Estas palabras del Gran Confortador que visitó la Tierra hace dos mil años, vienen a la mente de todos durante la fiesta de 
Pascua, que trae alegría a millones, ya que la Humanidad está despertando, cada día más, a su verdadero significado.
 
La Pascua, que se celebró una vez por unos pocos cristianos, ya no es sólo una festividad cristiana. Ya no está reservada a
 los que aceptan el pan y el vino consagrados de las manos de sus sacerdotes. Se ha convertido en un gran día de alegría 
para los pueblos de todas las naciones y para los seguidores de todas las religiones;
 incluso para los que nunca pisan una iglesia.
 
Se ha convertido en costumbre que, tanto las gentes de los distritos rurales como las de las ciudades, elijan 
una colina para colocar allí una cruz y, en el alegre día de Pascua, se reúnan fraternalmente y adoren en comunidad, 
sin discriminaciones por razón de raza, credo o color; y, en nombre del más grande Espíritu que jamás haya habitado 
un cuerpo físico, adoren al Espíritu Universal, ofreciendo alabanzas y agradeciendo la vida y la luz que fueron su 
tarea en el gran esquema de Dios. Este espíritu universal de la alegría se expresa, precisamente, un día que 
nos trae a la memoria un hombre clavado en una cruz, que muestra a la Humanidad un rostro contraído por 
el dolor, y un cuerpo humano experimentando la agonía de la muerte. ¿Por qué se ha de regocijar la 
Humanidad en un día conectado en la memoria con un acto tal de brutalidad sucedido hace dos mil años?
 
Cristo Jesús
El hombre, en su ausencia de conocimiento, y en su vaga comprensión de la justicia de un Padre amoroso,
 ha convertido la tumba en un sepulcro sombrío, algo que produce temor, y en un final para todas sus aspiraciones y 
ambiciones. Durante edades, ha temido este final de la existencia física y ha hecho de ello un tiempo de intenso
 duelo, un período repleto de lágrimas. Pero, ese gran Espíritu que tenía poder sobre la vida y la muerte, permitió 
ser crucificado. Vino a la Tierra con ese fin. Puede, por tanto, surgir la siguiente pregunta: si afirmamos que Jesús 
el Cristo tenía poder sobre Su vida, ¿por qué permitió que se perpetraran contra él aquellas grandes indignidades y 
crueldades y por qué no se libró a sí mismo de aquella muerte indigna y cruel?

------

### [Instrucciones]
a. Reproduce el fragmento del texto sobre la Pascua que va desde "Estas palabras del" hasta "pisan una iglesia.", ambos incluidos.
b. Enumera las razones de discriminación que, según el texto sobre la Pascua, quedan excluidas cuando la gente se reúne en la colina a adorar en comunidad.
c. Retoma el texto sobre la Pascua y continúalo a partir de la pregunta con la que termina.

------

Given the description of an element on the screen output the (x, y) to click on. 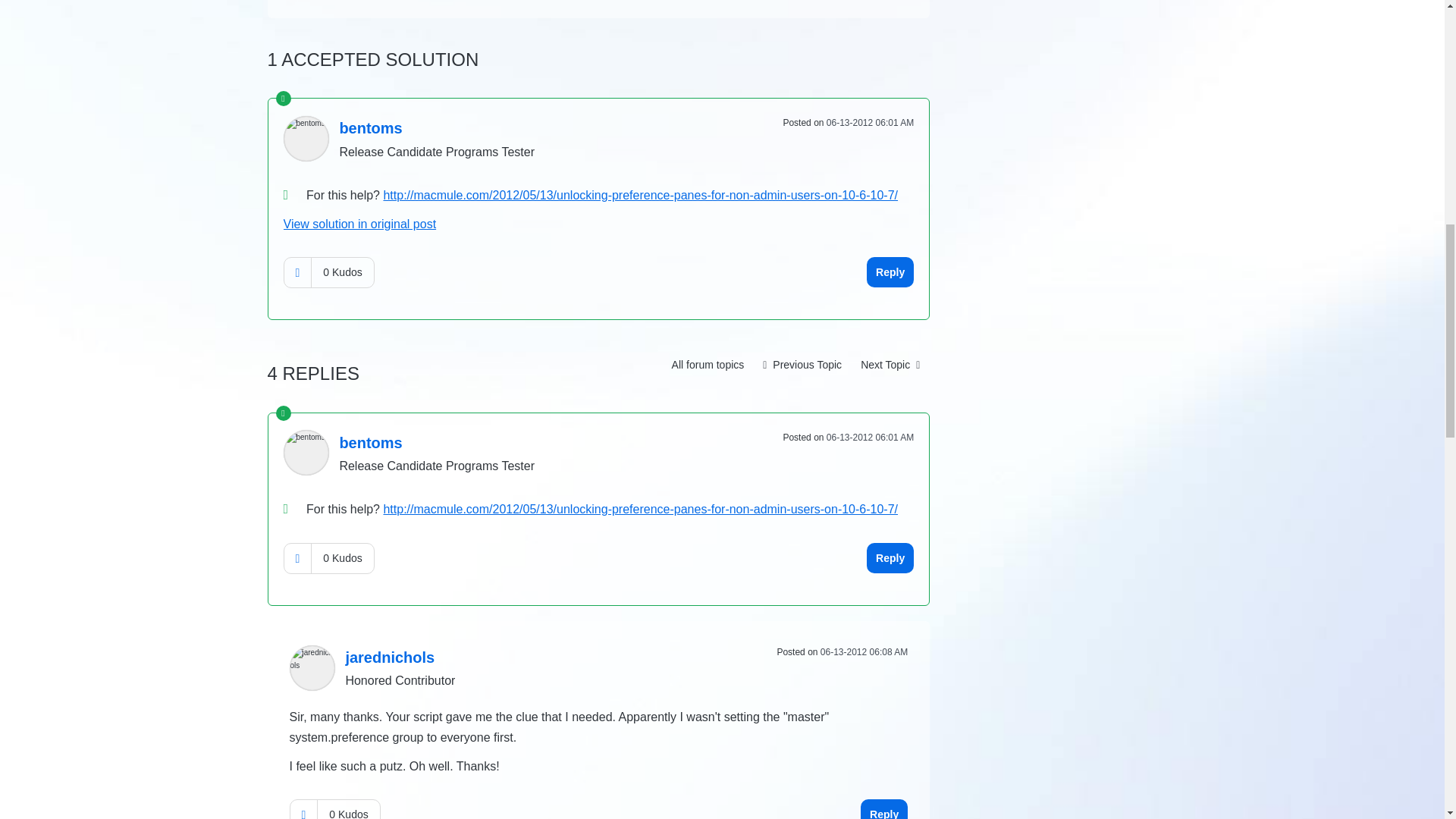
bentoms (306, 138)
View solution in original post (359, 223)
bentoms (306, 452)
Next Topic (890, 364)
Black text boxes (801, 364)
Previous Topic (801, 364)
bentoms (370, 127)
Click here to give kudos to this post. (297, 272)
Using App Redemption Codes - Users still getting charged (890, 364)
The total number of kudos this post has received. (341, 271)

------

### [Respuestas por tarea]
a.
Estas palabras del Gran Confortador que visitó la Tierra hace dos mil años, vienen a la mente de todos durante la fiesta de 
Pascua, que trae alegría a millones, ya que la Humanidad está despertando, cada día más, a su verdadero significado.
 
La Pascua, que se celebró una vez por unos pocos cristianos, ya no es sólo una festividad cristiana. Ya no está reservada a
 los que aceptan el pan y el vino consagrados de las manos de sus sacerdotes. Se ha convertido en un gran día de alegría 
para los pueblos de todas las naciones y para los seguidores de todas las religiones;
 incluso para los que nunca pisan una iglesia.

b. raza, credo, color

c.
En la parábola del redil, en Juan 10, Jesús dijo a sus oyentes: “ Yo soy el buen pastor. El buen pastor da la vida por 
sus ovejas… Por eso mi Padre me ama, porque yo me desprendo de mi vida para recobrarla de nuevo. Nadie me
 la quita. Yo la doy voluntariamente. Está en mi mano desprenderme de ella y está en mi mano recobrarla. Éste es el 
encargo que me ha dado el Padre”. Hay otra afirmación hecha por Cristo, después de la crucifixión, tras haber
 experimentado la muerte en la cruz, cuando regresó de los mundos espirituales para reunirse con sus discípulos.
 En el capítulo 28 de Mateo, versículo 18 , de nuevo proclama tener ese poder: “Y Jesús llegó y les dijo: 
Me ha sido dado todo poder en el cielo y en la Tierra”.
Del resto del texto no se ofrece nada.